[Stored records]
++++
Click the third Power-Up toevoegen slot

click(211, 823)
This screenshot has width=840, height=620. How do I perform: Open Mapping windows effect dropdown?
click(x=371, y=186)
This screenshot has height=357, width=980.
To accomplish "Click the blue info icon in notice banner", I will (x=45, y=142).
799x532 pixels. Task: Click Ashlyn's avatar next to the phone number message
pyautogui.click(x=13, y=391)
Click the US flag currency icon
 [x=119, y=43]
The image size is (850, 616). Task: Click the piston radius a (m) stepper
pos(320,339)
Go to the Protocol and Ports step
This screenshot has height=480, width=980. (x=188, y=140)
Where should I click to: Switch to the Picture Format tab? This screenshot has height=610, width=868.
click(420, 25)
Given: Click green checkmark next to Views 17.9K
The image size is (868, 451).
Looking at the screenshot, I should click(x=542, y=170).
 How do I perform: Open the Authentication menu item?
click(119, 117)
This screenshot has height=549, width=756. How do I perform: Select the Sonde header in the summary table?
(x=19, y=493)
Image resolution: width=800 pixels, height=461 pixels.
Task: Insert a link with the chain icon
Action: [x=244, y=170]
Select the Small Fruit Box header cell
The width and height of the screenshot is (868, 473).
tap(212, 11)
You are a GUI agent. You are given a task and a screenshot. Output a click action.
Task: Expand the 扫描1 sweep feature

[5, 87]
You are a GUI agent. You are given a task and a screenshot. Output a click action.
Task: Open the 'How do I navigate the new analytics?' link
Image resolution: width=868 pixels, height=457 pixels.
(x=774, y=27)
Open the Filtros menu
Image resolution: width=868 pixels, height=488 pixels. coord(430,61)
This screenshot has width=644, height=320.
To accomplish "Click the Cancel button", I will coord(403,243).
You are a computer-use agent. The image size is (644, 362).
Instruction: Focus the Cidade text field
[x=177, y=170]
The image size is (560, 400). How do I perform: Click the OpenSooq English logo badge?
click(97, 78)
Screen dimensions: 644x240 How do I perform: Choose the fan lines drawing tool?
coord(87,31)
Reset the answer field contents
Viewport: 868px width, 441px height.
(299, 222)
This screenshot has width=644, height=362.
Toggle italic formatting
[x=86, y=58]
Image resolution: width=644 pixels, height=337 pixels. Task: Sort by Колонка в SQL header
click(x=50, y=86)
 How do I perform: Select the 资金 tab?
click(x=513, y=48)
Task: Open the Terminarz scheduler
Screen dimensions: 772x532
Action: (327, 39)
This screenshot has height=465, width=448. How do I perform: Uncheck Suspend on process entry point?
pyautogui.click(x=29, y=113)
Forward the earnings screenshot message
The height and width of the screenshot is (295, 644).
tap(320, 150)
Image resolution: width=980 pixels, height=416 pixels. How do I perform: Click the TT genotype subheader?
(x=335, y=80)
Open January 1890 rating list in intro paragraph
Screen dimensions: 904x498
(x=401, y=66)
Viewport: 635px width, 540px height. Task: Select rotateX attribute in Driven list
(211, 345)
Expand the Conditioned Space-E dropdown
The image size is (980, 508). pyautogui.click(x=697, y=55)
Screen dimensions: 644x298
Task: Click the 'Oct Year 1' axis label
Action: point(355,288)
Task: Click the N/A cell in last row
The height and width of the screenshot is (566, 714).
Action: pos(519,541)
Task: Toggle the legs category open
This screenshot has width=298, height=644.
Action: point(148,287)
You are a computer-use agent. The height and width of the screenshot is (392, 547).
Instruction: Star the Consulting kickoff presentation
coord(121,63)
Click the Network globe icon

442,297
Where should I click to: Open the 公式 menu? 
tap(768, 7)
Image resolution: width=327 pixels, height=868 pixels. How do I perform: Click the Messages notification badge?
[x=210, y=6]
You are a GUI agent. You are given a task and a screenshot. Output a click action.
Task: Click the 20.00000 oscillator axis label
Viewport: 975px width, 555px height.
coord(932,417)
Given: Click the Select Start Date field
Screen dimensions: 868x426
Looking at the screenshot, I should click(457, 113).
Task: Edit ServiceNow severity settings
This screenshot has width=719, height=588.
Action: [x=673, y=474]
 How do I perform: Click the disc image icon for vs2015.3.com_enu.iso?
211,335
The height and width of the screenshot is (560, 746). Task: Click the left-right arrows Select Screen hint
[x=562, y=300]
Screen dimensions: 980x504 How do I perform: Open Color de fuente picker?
++++
About this task
The response must contain each line above that holds the string "computer".

Result
You are a computer-use agent. The image size is (644, 362).
You are a computer-use agent. The height and width of the screenshot is (392, 547).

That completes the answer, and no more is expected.